Nous étions partis, en déracinant un peu trop brutalement l'expression artistique du don global de l'enfant qui prodigue à la fois dessins, poèmes, contes et jeux dramatiques dans une unité qui est garante de permanence et d'authenticité. Force nous est de revenir en toute confiance à cette unité qui suscite la création enthousiaste et redonne à chaque élan sa meilleure chance. Force nous est aussi d'accorder plus de place aux techniques de base qui font de nos enfants les meilleurs artisans de leur devenir. C'est ainsi que nous prévoirons au cours de l'année prochaine deux brochures illustrées, spécialement pratiques et consacrées à tous les travaux d'Art qui assurent toujours le succès des expositions de fin d'année. Ces brochures, au demeurant, seront une des manifestations les plus patentes de l'Art enfantin qui s'exprimera, avec plus encore de liberté dans deux albums que nous sortirons : l'un à l'occasion de la Noël, l'autre après notre Congrès annuel...
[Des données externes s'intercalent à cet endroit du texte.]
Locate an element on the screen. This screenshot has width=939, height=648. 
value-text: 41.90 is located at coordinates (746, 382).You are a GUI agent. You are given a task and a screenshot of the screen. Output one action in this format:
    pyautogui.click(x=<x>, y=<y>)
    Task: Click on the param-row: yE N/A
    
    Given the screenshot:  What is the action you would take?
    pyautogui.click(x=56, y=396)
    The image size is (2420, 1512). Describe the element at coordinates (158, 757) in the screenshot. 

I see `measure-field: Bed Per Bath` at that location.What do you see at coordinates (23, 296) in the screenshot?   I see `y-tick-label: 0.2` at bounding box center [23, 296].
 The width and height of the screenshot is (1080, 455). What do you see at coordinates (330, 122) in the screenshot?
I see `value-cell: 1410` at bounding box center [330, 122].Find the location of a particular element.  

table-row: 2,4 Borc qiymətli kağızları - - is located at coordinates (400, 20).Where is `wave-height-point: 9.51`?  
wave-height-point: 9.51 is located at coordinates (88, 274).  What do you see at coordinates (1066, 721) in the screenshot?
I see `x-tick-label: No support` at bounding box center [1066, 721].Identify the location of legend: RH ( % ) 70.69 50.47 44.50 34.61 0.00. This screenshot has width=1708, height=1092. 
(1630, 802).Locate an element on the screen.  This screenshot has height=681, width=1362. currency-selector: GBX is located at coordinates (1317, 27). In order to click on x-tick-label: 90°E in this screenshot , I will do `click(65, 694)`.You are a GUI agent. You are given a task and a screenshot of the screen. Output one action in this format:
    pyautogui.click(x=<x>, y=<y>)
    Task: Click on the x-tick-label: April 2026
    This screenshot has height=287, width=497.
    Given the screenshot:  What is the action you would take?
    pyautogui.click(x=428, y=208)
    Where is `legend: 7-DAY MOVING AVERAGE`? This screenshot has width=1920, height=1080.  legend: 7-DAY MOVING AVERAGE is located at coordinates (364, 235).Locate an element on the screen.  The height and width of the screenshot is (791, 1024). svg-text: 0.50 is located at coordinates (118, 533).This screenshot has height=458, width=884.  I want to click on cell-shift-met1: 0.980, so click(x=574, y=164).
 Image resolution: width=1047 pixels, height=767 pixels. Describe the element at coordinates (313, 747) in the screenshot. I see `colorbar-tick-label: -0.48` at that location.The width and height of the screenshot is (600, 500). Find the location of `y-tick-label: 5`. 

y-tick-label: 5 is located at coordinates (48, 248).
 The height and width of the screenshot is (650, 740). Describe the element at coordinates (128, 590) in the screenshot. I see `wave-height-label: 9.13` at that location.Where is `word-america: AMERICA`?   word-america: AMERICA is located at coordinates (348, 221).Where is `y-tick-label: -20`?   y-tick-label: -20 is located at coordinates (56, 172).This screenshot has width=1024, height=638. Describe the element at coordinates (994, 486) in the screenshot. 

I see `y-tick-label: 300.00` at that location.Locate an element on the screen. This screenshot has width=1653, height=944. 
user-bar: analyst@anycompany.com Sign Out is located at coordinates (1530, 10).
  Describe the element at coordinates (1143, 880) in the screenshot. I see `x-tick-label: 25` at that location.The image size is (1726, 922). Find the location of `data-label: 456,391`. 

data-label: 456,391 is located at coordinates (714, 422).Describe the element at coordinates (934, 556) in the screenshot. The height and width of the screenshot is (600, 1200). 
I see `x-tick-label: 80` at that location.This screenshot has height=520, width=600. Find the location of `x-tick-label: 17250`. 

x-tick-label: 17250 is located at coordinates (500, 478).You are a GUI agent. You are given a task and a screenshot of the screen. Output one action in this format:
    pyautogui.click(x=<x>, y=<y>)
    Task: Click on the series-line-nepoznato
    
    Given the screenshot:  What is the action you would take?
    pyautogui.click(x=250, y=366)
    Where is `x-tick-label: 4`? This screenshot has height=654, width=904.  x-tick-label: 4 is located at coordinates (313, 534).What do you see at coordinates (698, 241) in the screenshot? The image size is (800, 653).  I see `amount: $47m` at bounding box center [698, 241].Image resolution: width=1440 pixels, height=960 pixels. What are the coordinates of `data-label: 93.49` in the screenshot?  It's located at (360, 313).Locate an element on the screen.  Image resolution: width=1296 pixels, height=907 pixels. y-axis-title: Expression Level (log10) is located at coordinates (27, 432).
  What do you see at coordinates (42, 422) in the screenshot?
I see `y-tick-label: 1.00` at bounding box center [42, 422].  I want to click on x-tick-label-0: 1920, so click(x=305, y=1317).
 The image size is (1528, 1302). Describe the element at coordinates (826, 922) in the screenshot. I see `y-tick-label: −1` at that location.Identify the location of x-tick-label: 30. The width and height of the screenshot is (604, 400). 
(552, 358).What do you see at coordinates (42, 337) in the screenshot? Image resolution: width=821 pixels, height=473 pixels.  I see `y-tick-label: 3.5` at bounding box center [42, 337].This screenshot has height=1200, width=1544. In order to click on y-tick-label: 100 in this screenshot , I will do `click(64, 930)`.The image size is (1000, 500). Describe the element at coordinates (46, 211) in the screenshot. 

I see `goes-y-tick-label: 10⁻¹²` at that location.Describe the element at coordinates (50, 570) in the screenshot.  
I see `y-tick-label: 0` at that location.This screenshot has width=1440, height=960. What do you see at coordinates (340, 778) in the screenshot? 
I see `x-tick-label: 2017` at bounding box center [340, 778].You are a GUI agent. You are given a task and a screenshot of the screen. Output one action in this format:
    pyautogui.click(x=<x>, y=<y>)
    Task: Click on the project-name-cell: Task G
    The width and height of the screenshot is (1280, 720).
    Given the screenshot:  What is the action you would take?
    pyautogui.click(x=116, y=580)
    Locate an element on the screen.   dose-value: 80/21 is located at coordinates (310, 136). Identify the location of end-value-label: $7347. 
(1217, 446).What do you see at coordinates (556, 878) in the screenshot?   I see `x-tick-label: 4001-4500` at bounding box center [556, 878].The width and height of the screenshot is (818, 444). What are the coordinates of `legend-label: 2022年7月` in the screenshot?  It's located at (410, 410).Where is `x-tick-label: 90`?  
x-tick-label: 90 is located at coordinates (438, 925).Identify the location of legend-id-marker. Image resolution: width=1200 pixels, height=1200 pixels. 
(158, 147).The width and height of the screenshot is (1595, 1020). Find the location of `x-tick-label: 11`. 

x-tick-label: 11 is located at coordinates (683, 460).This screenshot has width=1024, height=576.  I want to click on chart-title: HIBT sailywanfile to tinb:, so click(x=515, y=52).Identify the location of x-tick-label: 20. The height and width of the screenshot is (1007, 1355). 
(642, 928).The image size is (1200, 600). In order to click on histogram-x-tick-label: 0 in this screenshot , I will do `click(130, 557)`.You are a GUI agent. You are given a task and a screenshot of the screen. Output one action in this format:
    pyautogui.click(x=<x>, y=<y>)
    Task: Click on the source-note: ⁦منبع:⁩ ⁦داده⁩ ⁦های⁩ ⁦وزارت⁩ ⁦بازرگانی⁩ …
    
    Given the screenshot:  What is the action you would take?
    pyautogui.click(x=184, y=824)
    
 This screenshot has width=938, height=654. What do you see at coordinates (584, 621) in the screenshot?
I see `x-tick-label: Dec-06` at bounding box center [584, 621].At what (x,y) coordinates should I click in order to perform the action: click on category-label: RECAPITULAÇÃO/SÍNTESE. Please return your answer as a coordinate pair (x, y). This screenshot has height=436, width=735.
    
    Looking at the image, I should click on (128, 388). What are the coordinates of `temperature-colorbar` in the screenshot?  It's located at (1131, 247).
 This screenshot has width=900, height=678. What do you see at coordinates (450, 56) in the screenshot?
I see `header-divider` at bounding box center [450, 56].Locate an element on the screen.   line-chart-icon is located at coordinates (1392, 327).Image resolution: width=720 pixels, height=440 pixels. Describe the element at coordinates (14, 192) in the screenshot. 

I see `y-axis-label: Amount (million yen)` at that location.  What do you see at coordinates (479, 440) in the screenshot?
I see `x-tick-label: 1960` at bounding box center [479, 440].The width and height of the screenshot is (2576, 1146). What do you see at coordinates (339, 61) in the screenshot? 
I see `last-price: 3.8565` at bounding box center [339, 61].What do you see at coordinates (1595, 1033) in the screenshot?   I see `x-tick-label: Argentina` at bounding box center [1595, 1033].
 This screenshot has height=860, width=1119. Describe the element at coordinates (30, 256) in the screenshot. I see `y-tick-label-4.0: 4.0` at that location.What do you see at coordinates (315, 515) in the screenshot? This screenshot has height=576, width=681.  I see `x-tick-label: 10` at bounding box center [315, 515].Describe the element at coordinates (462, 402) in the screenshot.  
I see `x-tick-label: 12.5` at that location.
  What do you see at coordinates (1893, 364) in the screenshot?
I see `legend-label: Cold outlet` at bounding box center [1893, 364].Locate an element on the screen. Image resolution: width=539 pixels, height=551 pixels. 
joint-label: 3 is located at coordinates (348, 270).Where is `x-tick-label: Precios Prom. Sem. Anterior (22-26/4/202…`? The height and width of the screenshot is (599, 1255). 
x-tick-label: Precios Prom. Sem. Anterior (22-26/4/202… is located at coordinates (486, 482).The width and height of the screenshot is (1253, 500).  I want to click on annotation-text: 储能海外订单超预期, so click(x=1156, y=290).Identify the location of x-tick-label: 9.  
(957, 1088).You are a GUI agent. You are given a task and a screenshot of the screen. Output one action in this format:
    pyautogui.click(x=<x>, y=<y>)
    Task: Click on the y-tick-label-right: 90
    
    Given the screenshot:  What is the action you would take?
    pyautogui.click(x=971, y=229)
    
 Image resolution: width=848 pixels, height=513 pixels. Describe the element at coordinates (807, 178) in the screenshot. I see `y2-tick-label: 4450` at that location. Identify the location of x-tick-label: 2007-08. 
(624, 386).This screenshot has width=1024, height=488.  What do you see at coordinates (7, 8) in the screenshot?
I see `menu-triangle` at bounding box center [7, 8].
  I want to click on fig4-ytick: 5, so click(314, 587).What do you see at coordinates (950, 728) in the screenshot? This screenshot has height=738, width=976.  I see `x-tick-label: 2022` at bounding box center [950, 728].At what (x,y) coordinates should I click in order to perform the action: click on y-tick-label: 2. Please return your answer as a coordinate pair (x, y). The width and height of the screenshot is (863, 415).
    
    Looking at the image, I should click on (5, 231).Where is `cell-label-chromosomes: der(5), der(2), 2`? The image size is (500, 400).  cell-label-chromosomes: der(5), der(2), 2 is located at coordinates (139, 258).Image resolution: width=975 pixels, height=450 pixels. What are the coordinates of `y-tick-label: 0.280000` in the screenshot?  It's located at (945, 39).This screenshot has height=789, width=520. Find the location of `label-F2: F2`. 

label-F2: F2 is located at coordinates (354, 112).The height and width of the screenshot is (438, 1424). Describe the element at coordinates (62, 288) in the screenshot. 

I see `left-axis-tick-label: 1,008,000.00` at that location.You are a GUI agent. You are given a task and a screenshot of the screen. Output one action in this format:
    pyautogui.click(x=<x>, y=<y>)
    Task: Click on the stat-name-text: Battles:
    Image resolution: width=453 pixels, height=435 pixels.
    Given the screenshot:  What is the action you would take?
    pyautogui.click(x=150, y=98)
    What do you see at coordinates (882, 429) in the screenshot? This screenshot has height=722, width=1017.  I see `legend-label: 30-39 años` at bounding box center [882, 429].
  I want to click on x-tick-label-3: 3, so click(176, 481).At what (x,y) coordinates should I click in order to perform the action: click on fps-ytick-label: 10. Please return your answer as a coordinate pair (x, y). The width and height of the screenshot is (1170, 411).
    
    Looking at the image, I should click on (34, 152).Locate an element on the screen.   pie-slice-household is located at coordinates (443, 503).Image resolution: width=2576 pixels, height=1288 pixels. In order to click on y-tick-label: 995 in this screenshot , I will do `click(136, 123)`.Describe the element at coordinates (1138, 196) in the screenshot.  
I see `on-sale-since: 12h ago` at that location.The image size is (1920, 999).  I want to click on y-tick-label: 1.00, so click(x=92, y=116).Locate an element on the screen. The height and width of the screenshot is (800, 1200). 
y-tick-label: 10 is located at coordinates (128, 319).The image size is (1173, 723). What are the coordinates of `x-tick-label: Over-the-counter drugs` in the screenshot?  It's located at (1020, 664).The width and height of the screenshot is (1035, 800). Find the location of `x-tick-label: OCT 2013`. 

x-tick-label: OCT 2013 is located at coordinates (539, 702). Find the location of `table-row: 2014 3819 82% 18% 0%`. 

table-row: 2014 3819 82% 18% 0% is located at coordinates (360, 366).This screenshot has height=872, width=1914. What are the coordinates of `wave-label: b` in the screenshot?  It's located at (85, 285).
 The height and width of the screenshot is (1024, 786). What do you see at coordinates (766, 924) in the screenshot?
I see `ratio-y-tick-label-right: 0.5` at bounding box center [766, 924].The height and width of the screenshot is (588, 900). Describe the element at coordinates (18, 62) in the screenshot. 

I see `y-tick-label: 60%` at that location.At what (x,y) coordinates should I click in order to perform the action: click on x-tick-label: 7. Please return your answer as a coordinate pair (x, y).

Ainsi la grande masse de nos camarades, soucieux de données pratiques, aura toutes chances d'être intéressée en même temps que seront comblés ceux qui, déjà plus loin, voient dans les oeuvres enfantines occasion de culture et de dépassement. Elargissant ainsi le champ de l'expression libre, nous aurons le plaisir de faire une plus large place aux poèmes, aux contes d'enfants et dès à présent, nous annonçons la parution d'une oeuvre étonnante par sa poésie, et pour tout dire, sa sagesse : « Le Gardien de Joie », éclose comme une fleur précoce dans la petite école de Buzet-sur-Baïse (Lot-et-Garonne).

Nous pourrons encore, selon les suggestions de nos lecteurs, modifier ce programme, lui donner plus d'ampleur même, si nous sommes assurés de la collaboration de tous à l'oeuvre commune dans l'esprit d'amitié et de confiance qui est la marque de notre Ecole Moderne et sa richesse.